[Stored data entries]
###

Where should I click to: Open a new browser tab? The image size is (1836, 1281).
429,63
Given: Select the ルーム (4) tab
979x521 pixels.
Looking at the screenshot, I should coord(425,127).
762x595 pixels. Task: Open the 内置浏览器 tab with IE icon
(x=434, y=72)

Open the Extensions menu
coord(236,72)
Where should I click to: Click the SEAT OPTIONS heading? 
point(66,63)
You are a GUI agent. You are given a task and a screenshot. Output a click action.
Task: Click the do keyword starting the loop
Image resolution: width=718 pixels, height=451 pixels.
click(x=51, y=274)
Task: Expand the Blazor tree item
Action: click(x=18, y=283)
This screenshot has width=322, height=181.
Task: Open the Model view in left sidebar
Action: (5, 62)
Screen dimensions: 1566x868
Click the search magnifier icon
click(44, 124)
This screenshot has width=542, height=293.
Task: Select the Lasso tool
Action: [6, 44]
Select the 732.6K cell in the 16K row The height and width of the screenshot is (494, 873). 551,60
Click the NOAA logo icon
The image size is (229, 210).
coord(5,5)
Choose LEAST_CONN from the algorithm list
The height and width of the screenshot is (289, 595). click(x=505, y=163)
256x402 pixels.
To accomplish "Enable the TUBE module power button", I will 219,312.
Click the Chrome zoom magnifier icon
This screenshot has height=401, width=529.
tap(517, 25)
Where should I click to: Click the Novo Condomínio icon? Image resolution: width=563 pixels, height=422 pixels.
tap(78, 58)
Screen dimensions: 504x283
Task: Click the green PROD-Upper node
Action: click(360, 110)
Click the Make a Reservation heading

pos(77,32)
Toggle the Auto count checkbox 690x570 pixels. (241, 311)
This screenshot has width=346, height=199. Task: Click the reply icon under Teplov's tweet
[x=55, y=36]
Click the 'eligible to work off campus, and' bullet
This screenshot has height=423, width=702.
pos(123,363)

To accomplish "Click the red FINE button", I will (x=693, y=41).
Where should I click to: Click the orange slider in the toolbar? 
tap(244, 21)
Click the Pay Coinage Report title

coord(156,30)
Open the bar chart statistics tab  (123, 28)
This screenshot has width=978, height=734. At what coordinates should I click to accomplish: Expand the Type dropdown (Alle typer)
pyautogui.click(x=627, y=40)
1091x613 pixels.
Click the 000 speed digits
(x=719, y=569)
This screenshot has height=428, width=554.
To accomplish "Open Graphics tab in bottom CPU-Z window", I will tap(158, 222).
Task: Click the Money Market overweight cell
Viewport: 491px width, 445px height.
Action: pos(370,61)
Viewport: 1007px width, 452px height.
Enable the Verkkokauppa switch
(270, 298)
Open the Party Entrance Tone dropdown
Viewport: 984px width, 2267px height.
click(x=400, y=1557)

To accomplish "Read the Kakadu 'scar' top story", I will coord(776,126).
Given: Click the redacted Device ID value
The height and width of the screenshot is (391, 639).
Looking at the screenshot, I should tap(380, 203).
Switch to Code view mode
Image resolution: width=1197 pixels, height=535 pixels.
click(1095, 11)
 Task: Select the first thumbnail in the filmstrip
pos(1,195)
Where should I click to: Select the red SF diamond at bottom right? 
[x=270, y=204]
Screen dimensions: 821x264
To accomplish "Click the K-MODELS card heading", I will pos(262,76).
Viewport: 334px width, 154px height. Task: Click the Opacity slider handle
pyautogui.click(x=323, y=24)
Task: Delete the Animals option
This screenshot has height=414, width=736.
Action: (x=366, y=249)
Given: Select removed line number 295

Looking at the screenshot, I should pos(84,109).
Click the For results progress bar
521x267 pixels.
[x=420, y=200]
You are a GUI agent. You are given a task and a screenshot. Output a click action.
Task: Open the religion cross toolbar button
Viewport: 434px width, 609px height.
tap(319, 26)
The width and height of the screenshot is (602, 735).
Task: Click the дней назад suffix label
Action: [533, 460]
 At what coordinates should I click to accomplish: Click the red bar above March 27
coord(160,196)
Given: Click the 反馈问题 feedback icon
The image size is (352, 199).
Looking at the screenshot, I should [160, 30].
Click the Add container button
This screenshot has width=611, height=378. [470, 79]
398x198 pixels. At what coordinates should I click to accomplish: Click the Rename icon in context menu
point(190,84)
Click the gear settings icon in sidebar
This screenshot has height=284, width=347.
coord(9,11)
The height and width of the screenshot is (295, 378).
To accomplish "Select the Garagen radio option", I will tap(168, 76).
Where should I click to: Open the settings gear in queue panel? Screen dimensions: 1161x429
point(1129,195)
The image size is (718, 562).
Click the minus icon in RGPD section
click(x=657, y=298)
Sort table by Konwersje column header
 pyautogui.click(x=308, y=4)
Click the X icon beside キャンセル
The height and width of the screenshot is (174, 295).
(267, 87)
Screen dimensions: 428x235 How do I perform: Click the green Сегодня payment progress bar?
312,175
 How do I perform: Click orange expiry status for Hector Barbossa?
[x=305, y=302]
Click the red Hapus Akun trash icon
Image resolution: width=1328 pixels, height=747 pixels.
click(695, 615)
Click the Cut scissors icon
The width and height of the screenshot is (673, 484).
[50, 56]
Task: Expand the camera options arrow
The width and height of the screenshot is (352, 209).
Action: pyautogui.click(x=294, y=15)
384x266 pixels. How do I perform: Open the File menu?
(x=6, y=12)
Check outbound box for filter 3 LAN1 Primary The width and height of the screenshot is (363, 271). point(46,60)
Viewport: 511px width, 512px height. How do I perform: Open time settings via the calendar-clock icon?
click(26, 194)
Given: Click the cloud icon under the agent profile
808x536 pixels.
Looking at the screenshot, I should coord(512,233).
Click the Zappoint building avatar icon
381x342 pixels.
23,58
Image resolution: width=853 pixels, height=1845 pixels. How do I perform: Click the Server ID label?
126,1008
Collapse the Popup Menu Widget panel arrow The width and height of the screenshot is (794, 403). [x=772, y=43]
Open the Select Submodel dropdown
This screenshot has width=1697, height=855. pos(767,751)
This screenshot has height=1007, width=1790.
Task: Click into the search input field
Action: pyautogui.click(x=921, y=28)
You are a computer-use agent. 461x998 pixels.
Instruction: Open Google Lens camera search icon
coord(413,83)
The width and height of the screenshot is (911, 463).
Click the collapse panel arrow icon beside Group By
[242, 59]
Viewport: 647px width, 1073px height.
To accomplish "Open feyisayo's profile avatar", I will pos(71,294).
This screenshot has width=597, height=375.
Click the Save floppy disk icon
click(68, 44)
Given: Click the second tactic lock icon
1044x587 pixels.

###

◆ Task objective
Your answer must consist solely of the lines above between the line holding "Task: Delete the Animals option" and the line holding "Check outbound box", inclusive, copied exactly.

◆ Result
Task: Delete the Animals option
This screenshot has height=414, width=736.
Action: (x=366, y=249)
Given: Select removed line number 295

Looking at the screenshot, I should pos(84,109).
Click the For results progress bar
521x267 pixels.
[x=420, y=200]
You are a GUI agent. You are given a task and a screenshot. Output a click action.
Task: Open the religion cross toolbar button
Viewport: 434px width, 609px height.
tap(319, 26)
The width and height of the screenshot is (602, 735).
Task: Click the дней назад suffix label
Action: [533, 460]
 At what coordinates should I click to accomplish: Click the red bar above March 27
coord(160,196)
Given: Click the 反馈问题 feedback icon
The image size is (352, 199).
Looking at the screenshot, I should [160, 30].
Click the Add container button
This screenshot has width=611, height=378. [470, 79]
398x198 pixels. At what coordinates should I click to accomplish: Click the Rename icon in context menu
point(190,84)
Click the gear settings icon in sidebar
This screenshot has height=284, width=347.
coord(9,11)
The height and width of the screenshot is (295, 378).
To accomplish "Select the Garagen radio option", I will tap(168, 76).
Where should I click to: Open the settings gear in queue panel? Screen dimensions: 1161x429
point(1129,195)
The image size is (718, 562).
Click the minus icon in RGPD section
click(x=657, y=298)
Sort table by Konwersje column header
 pyautogui.click(x=308, y=4)
Click the X icon beside キャンセル
The height and width of the screenshot is (174, 295).
(267, 87)
Screen dimensions: 428x235 How do I perform: Click the green Сегодня payment progress bar?
312,175
 How do I perform: Click orange expiry status for Hector Barbossa?
[x=305, y=302]
Click the red Hapus Akun trash icon
Image resolution: width=1328 pixels, height=747 pixels.
click(695, 615)
Click the Cut scissors icon
The width and height of the screenshot is (673, 484).
[50, 56]
Task: Expand the camera options arrow
The width and height of the screenshot is (352, 209).
Action: pyautogui.click(x=294, y=15)
384x266 pixels. How do I perform: Open the File menu?
(x=6, y=12)
Check outbound box for filter 3 LAN1 Primary The width and height of the screenshot is (363, 271). point(46,60)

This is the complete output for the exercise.